Most people know they should manage their money wisely—but they don’t always know how to do it. That’s when they turn to financial advisors, who have the expertise to help them. Financial advisors undergo rigorous education and training to attain the certifications and skills necessary to succeed in this career. The path to becoming a professional financial advisor can be direct, or may include a number of twists, turns and side trips depending on past education and experience. This guide provides information to assist in weighing all of the pros and cons—including job duties, salary expectations, degree options, and step-by-step, in-depth instructions to becoming a financial advisor—to help readers decide if this is the right career choice.
Step by step guide to becoming a financial planner
What does a financial planner do?
Financial advisors help individuals make wise decisions regarding money management. They assess a person’s financial position, understand their needs and goals, and then make recommendations on how to best achieve them. Some financial advisors have diverse backgrounds and provide an array of general services, while others focus on a particular area such as retirement or tax law.
Financial advisors work in a variety of settings. Many are employed by large companies focusing on investments, finance or insurance, while others choose to work at a small firm or independently. Self-employed financial advisors are often part-salesmen. They must market their services to attract potential clients, so they spend a portion of their time teaching seminars or networking at various functions after office hours.
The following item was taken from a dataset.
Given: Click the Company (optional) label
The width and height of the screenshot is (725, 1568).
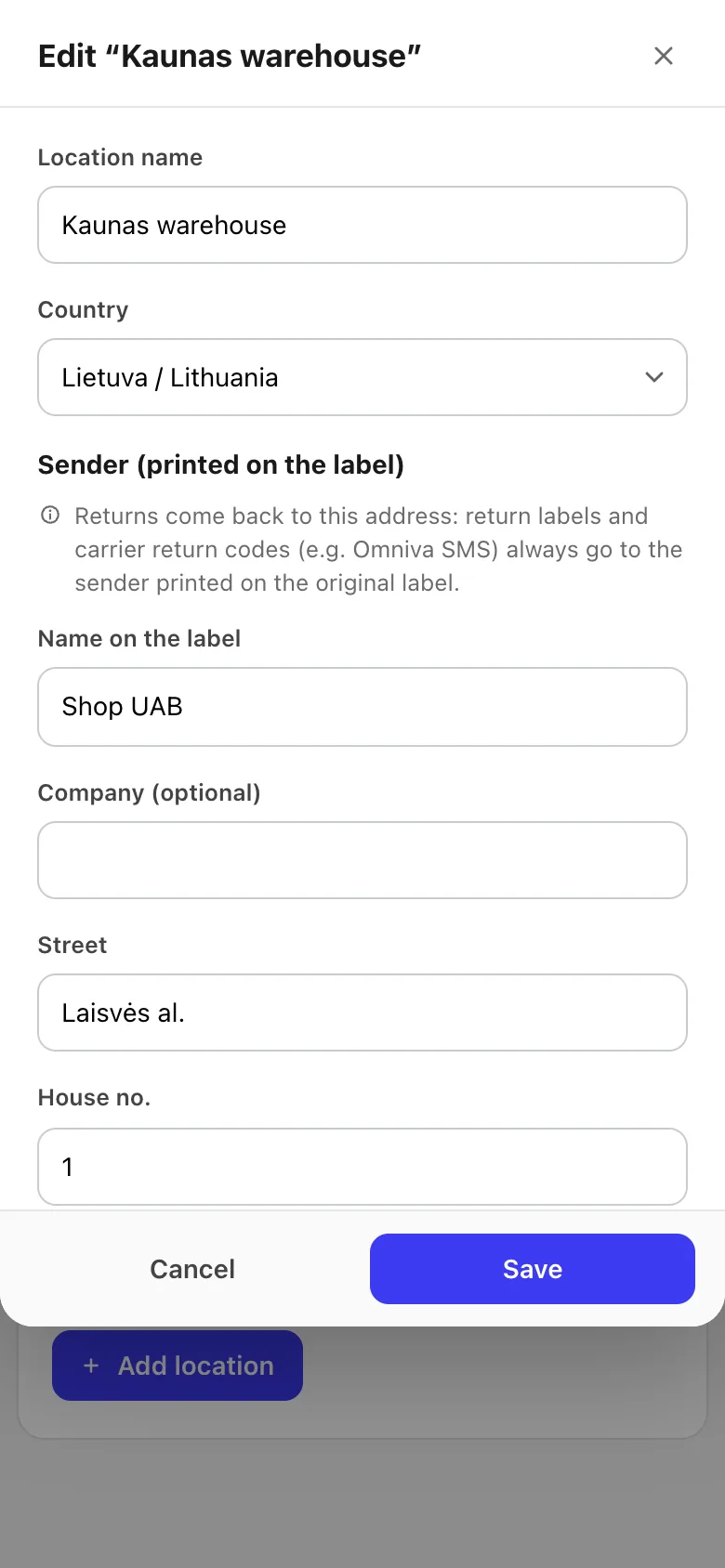Looking at the screenshot, I should [x=149, y=792].
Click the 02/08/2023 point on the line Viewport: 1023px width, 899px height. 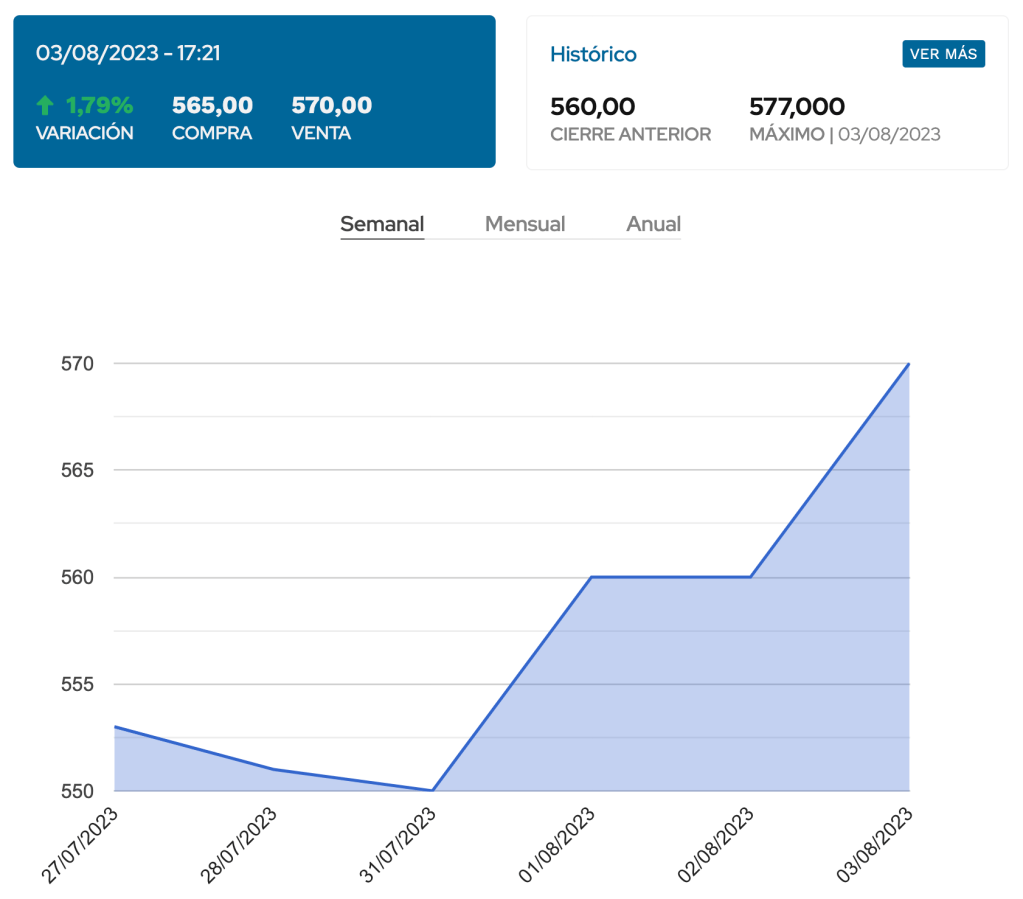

What kind of skills are required?
Some of the skills that are very useful as a financial planner are listed below.
- Speaking — Talking to others to convey information effectively.
- Active Listening — Giving full attention to what other people are saying, taking time to understand the points being made, asking questions as appropriate, and not interrupting at inappropriate times.
- Mathematics — Using mathematics to solve problems.
- Service Orientation — Actively looking for ways to help people.
- Judgment and Decision Making — Considering the relative costs and benefits of potential actions to choose the most appropriate one.
- Writing — Communicating effectively in writing as appropriate for the needs of the audience.
- Reading Comprehension — Understanding written sentences and paragraphs in work related documents.